I’m not sure these plants are particularly fond of pot-on, pot-off manhandling, either, especially in the dark of night when the forgetful gardener has to run out with a battery-dimmed flashlight to do pot-duty.

Final photo of poinsettia pictured in November and early December. Still valiant but beginning to show signs of wear
The smart gardener keeps poinsettias in pots during summer. They don’t shock when they are brought inside and closeted for 15 hours a day to emerge Voila! gorgeous before Christmas. Maybe.
The unruly gardener, on the other hand, would forget to set the alarm or look at the sticky notes and they would languish in the closet until she needed a broom. Ole! Ole! to the nurseries that successfully manage these crops.
Nighttime temperatures of twenty-plus degrees near the end of December prodded me to bring poinsettias and other chilled but still happy tropicals into prison.

After having wrestled with the doomed granddaddy of our garden poinsettias in 2019 (pictured earlier) and losing, I recruited Bob to do the tough digging
Surprise! This year poinsettias popped out with barely a poke or a pull. There were no long wandery woody roots that could fill in for a neighborhood pick-up stickball game. Here is what we found.

Roots were so limited they could not hold on to a decent ball of soil. Why? We do not know. Note plant on the right with girdling roots. During the summer, flexible slender roots that I failed to spread when planting grew and toughened. This time I pruned and straightened before replanting
The discovery of inadequate roots did not bode well for a winter stint in prison. The plants drooped immediately and have not perked up. One good sign: they stand rock-solid in their pots, so roots might be welcoming the humusy soil-and-perlite mix I used.
Time will tell. I could have left the plants languishing outside for the winter and begun anew with fresh 2020 poinsettias from a garden center. But where is the mystery? For me, I guess, gardening is as much about experience and observation, disappointment and loss, as it is about success with pretty flowers.
But I do enjoy those pretty flowers, especially in winter when sasanqua camellias bloom so freely and reliably.
An informative and enjoyable read on this last day of 2020. So enjoy your blog! Happy New Year to you and Bob.
So great to see the pictures. I actually like them better with just a bit of red as opposed to the whole plant being red. I do think ALL red would be a bit much in a garden bed.

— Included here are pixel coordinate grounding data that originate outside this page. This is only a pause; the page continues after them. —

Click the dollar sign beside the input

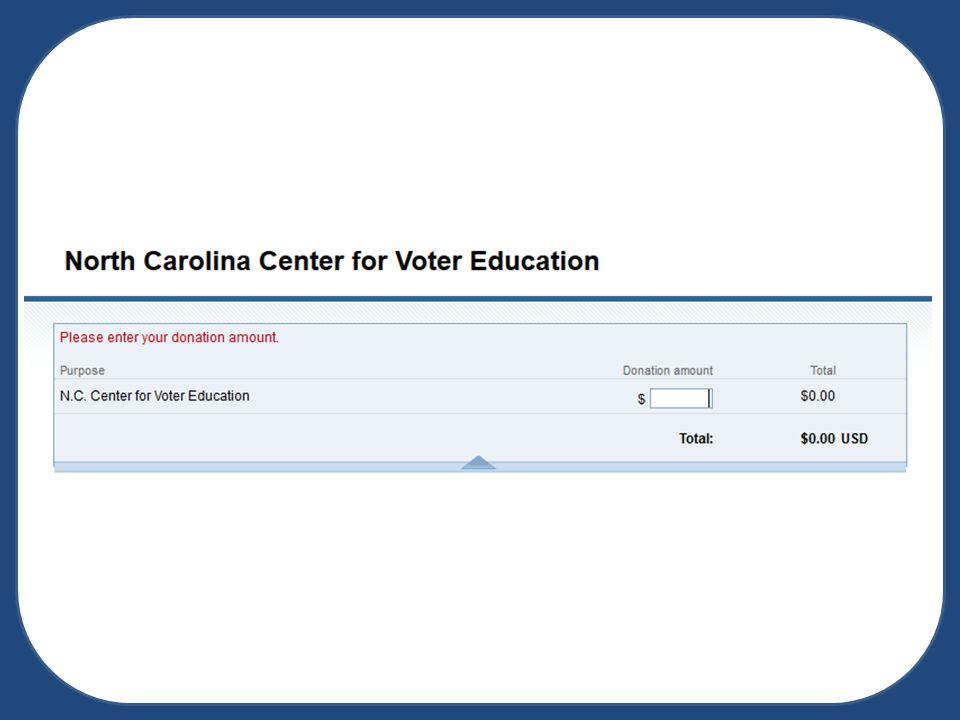tap(641, 399)
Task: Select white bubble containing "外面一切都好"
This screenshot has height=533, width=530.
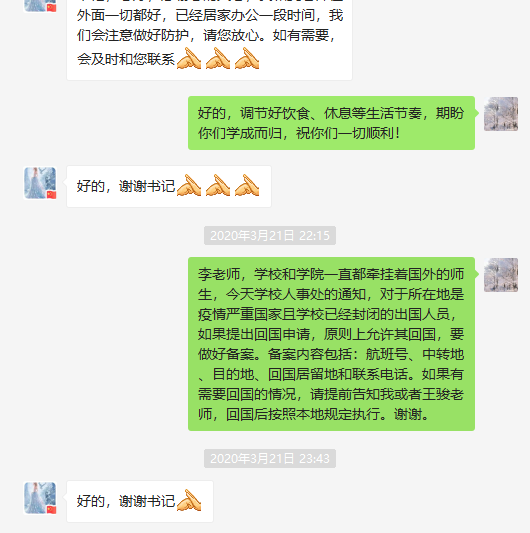Action: click(209, 39)
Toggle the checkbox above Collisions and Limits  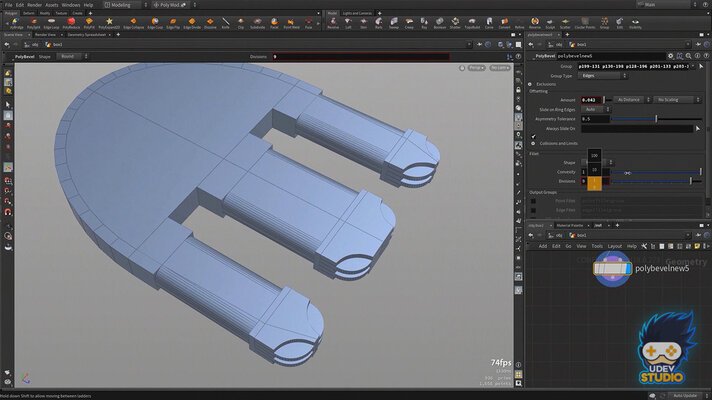[x=533, y=136]
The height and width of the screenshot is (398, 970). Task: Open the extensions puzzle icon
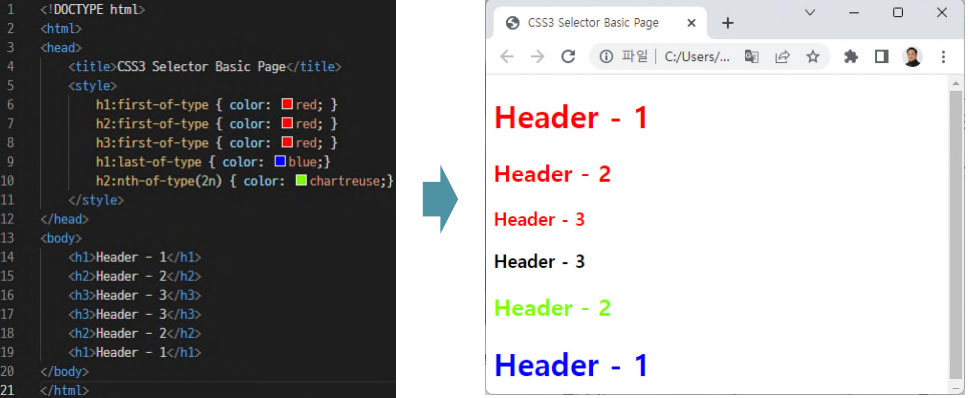pos(851,57)
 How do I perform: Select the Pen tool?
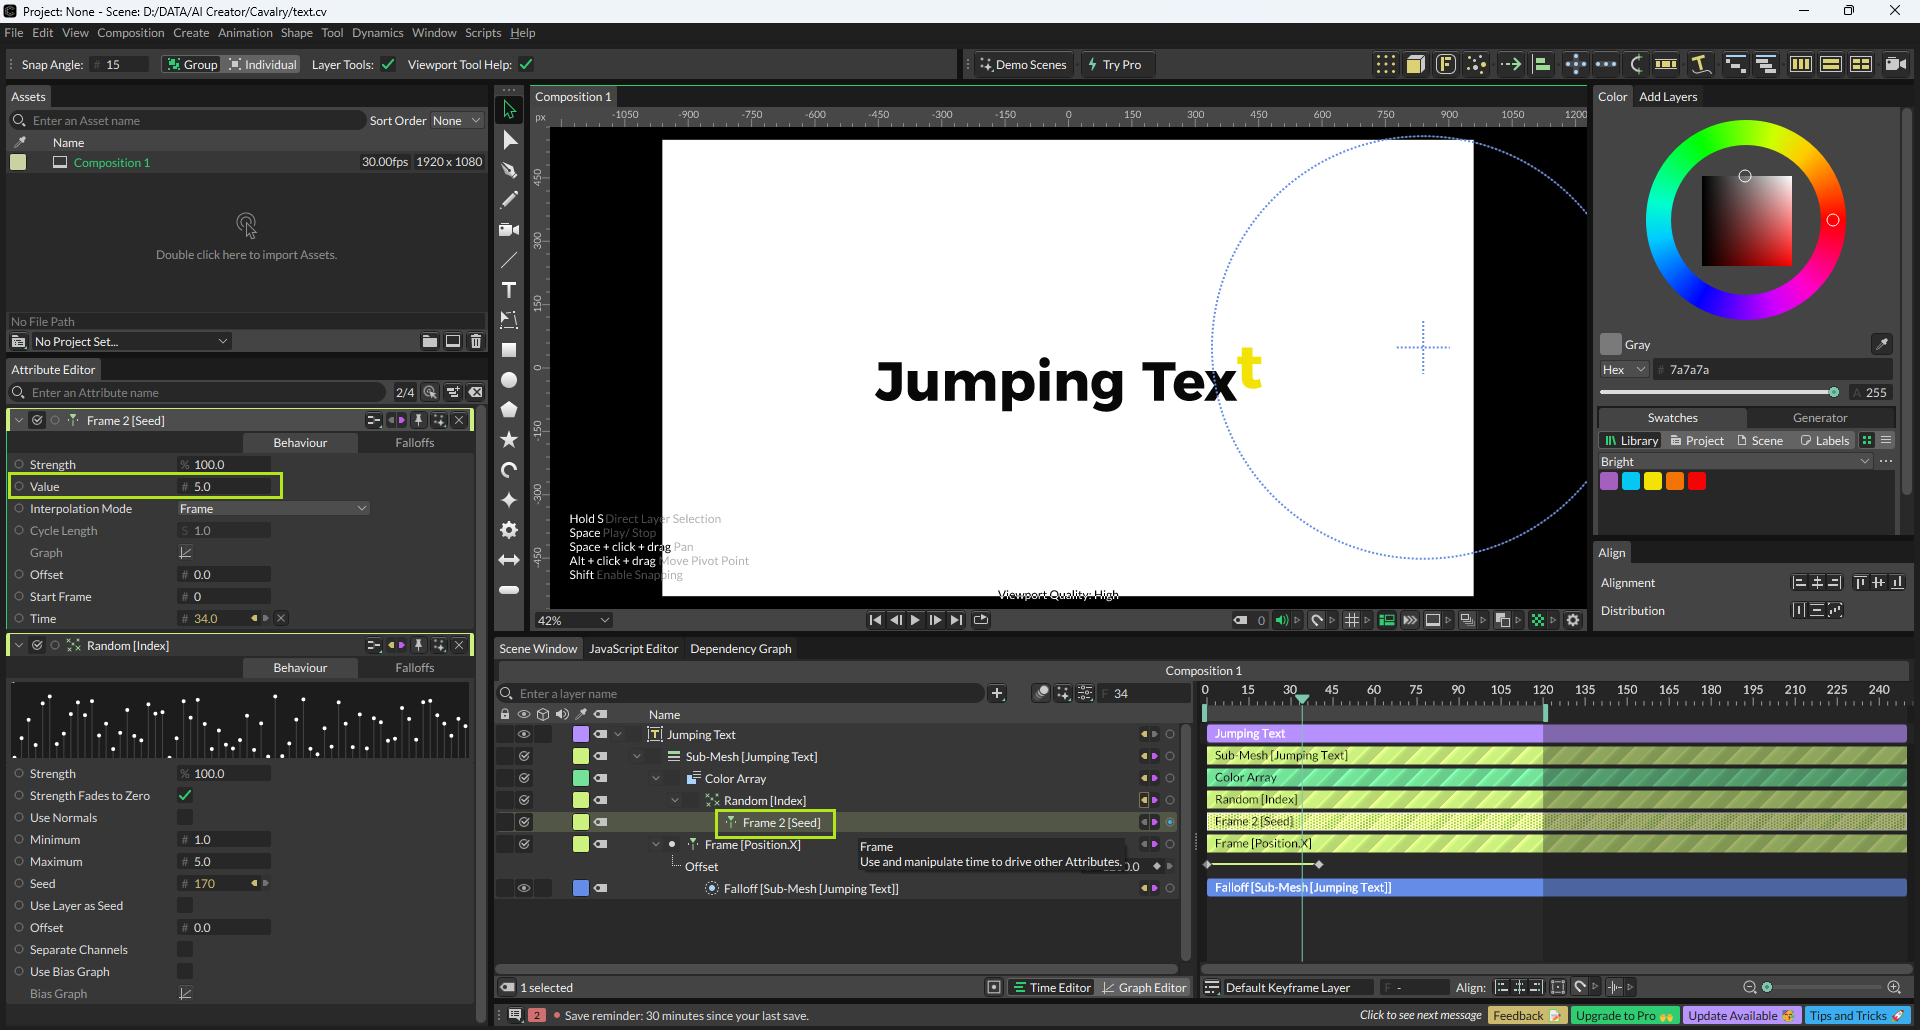pyautogui.click(x=509, y=170)
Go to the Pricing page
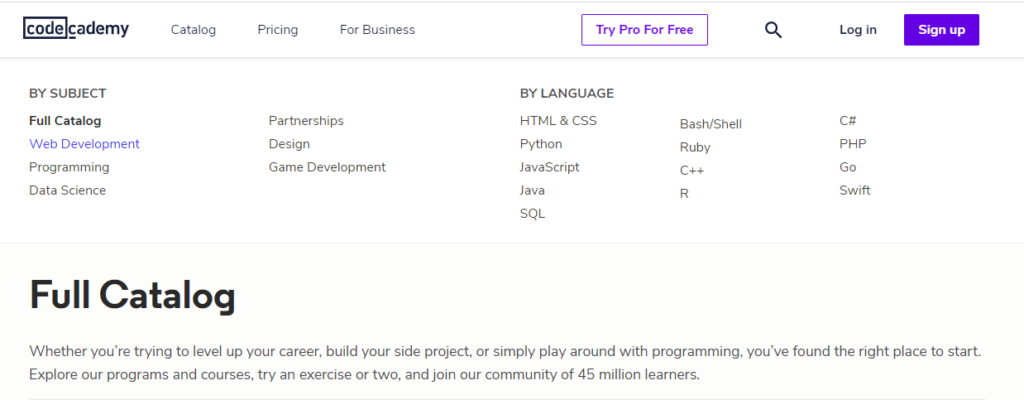This screenshot has height=400, width=1024. click(x=277, y=30)
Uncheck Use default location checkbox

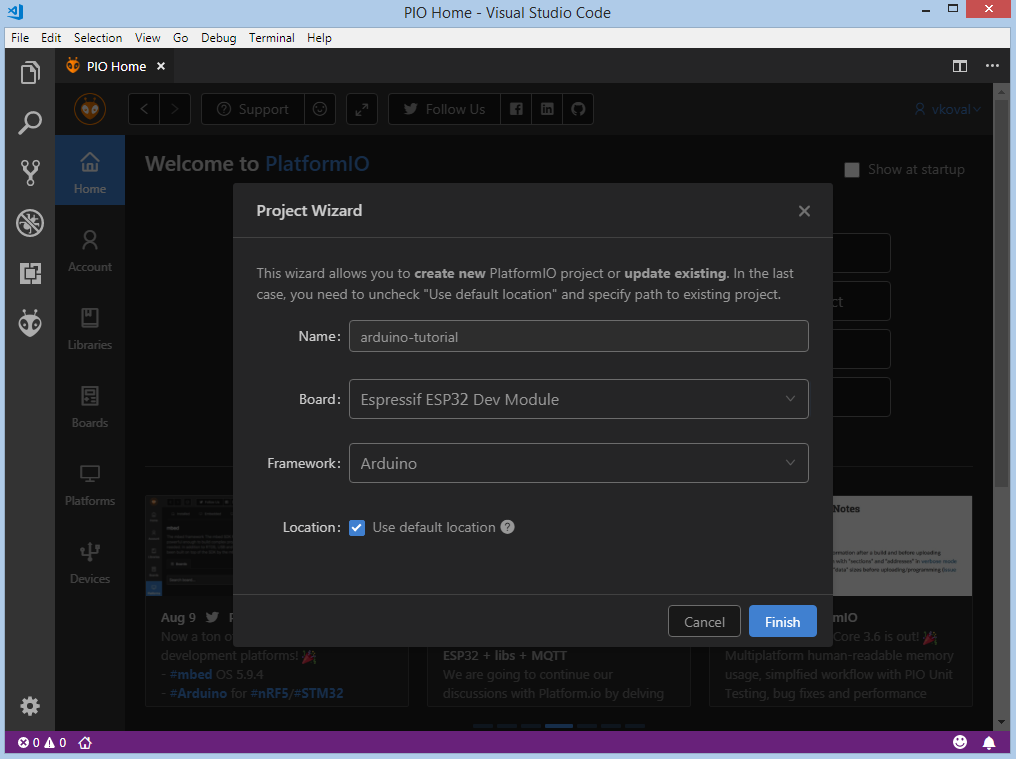357,527
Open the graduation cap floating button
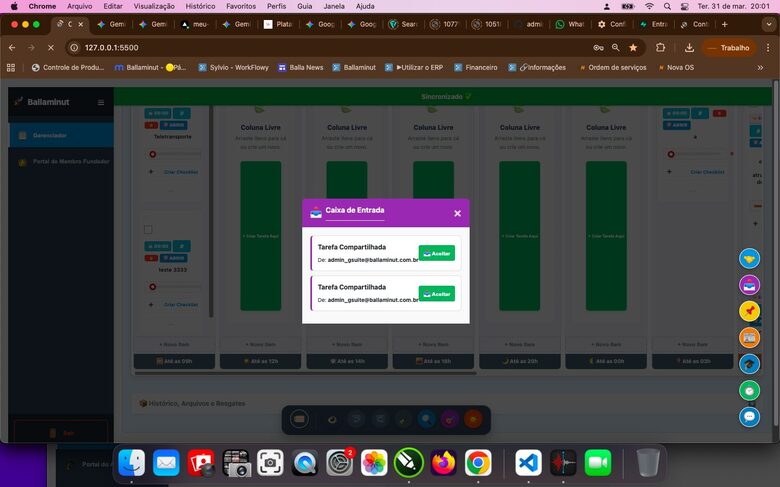Image resolution: width=780 pixels, height=487 pixels. [749, 364]
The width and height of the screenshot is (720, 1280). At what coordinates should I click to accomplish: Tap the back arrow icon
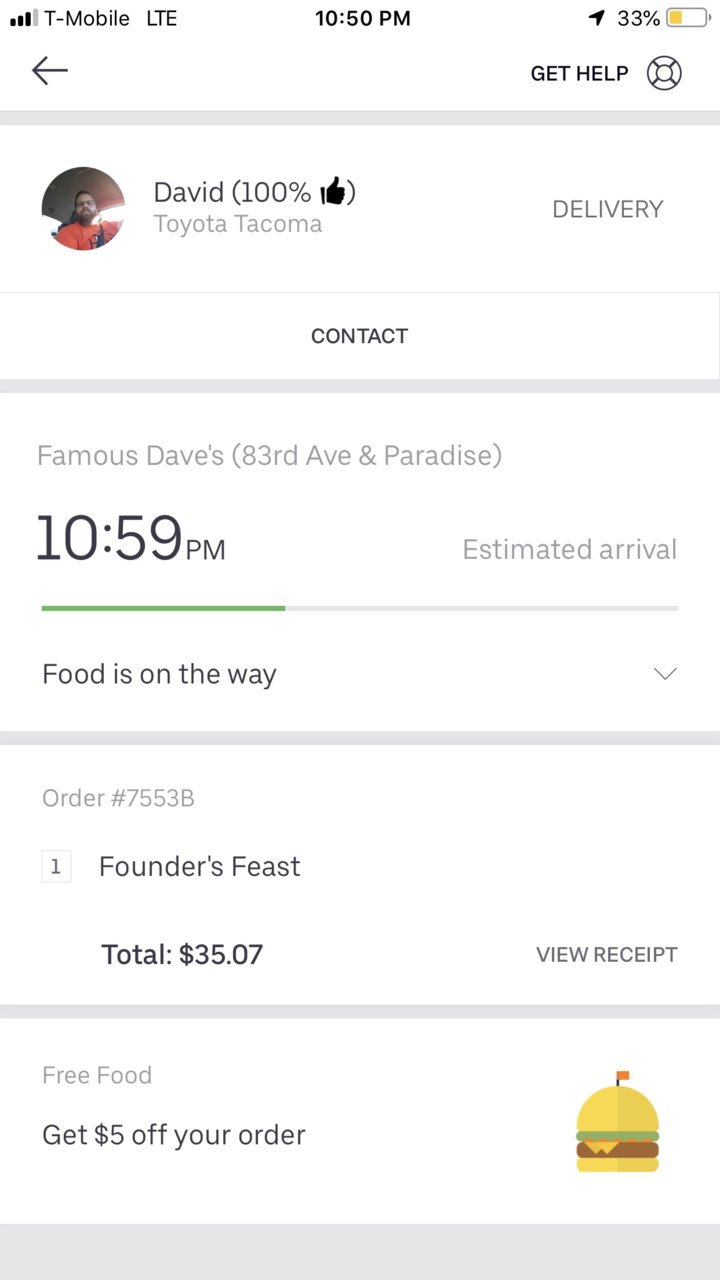click(x=50, y=70)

Great photos and a nice read!
As you know poinsettias are forced into bloom. Growers do not expect them to survive for long after bloom. Realistically, most don’t. They get discarded after bloom. I would like to put more into the year, but eventually, there re too many.
These are beautiful photos, especially the one of your Master Laborer. I like the underlying message here that living things need not, should not be instantly thought of as disposable. The towel-on-pot trick will be very useful. I keep meaning to ask you about a technique I saw for wintering over fig trees that involves digging a trench and hinging the tree into it. (We don’t have fig trees. Yet. 🙂
Wow! What a lot of work! How fulfilling and exhausting to have a green thumb. I’m that way with my companion animals, but I have little idea about plants. Growing up in a place where all water is piped in from another state because it never rains made gardening a rich person’s sport. It also made me clueless. Enjoy your beautiful home and thriving plants!